Tenez, au moment où j’y suis, sur la savane du côté des Ruines, deux jeunes garçons se heurtent. Vivement des coups s’échangent, et l’un d’eux se fait blesser à la tête. Une petite fissure à l’arcade. Le sang chaud allant à vive allure dans ses veines, son visage est tracé de trois grands fleuves. L’un et l’autre, réclament avec de grands gestes et des vociférations à peine compréhensibles, d’être lâchés par le reste du groupe, pour un tête à tête de coq combattant. Mais, alors qu’ils se rapprochent l’un de l’autre, il y a dans leurs yeux une forme de passion.

Au départ, il s’agissait d’une passion-identitaire pour la domination le combat du “ou sé ki moun?”. Et là, subitement, il s’agit d’une passion pour la joie et la liberté: la passion de vivre. Il ne doit pas être simple d’appartenir à des groupes aussi important en nombre et aussi solidaire en coup. Car, eux sont au centre, et pendant ce temps des balbutiements de combats à la périphérie apparaissent, noyautés par les partisans de l’un ou l’autre. Là, les deux acteurs principaux savent que tous attendent le “tin” pour que tout dégénère.

· · · · · · ·

[La consigne] Prolongez le récit de la bagarre entre les deux garçons sur la savane en reprenant juste après sa dernière phrase. Vous n'aurez pas besoin des lignes.

· · · · · · ·

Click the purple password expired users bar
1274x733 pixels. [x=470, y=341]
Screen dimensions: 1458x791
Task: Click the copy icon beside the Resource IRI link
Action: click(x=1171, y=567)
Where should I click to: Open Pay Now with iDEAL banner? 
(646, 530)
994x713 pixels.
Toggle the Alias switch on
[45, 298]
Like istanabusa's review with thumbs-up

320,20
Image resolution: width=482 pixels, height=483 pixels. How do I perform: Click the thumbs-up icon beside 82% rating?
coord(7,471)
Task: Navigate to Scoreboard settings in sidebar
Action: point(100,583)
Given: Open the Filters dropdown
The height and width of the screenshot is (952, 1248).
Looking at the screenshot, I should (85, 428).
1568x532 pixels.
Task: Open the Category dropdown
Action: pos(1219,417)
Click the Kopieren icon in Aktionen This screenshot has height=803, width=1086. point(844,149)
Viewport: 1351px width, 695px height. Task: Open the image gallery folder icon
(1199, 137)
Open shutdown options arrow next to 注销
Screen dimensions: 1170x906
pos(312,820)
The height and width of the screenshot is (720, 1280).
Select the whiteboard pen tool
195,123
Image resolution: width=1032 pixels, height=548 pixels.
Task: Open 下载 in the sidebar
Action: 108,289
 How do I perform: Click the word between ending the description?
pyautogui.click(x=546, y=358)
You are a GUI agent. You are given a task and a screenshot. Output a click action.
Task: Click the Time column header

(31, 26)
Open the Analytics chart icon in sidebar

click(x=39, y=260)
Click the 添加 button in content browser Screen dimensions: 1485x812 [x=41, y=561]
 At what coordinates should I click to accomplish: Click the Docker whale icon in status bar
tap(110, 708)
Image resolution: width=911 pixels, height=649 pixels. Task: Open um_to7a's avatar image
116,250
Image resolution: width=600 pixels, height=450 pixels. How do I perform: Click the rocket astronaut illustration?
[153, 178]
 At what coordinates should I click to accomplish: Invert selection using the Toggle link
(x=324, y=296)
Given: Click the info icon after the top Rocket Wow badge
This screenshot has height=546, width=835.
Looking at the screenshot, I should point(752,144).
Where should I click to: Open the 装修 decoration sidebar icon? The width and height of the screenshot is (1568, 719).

· · · · · · ·

[Réponse attendue]
À partir de ce moment, c’est comme s’ils avaient passé un accord par une discussion fulgurente, par un langage non-verbal en sa forme intuitive. D’où, chacun fit son gwokoko, laissant la priorité de conclure le tjeubeul à celui qui s’est blessé. Sa natiwèl… Ah, je me demande combien de fois avec combien de variations cette histoire va être raconté par ceux qui y étaient et ceux qui recevront les témoignages.

Deux types d’initiation et à chaque fois la question d’une passion-identitaire qui laisse croire à la loi plus fort entre nous, plutôt qu’entrevoir la force de nous ensemble. Que ce soit ce jeune qui ne veut pas marcher sur “Lachou” gonflé de la fierté du jeune coq sans basse-cour; où, ses deux jeunes emportés dans leur badboyisme sans ghetto; la question demeure la même: celle de prendre corps dans la vie dans le corps-ensemble et le sien propre.

Toujours que tout à commencer pour moi la veille, samedi soir, lors de la manifestation Lawonn kiltirèl à Bokannal. Là où, le Groupe Voukoum invité par Tanbou Bokannal, a partager avec nous ensemble, la célébration du TANBOU. Tala ki ka sonnen… sé tala… Le fruit de la passion-créatrice des ancêtres. Lorsqu’ils ont recréé leur existence par le vivre; de cette présence vibratoire perpétuelle et continuelle, ils ont tout tenté pour rejouer la percussion du coeur.

“Mon coeur bât vite… Je vais tout péter.”; “mes ancêtres ne sont pas des gaulois…”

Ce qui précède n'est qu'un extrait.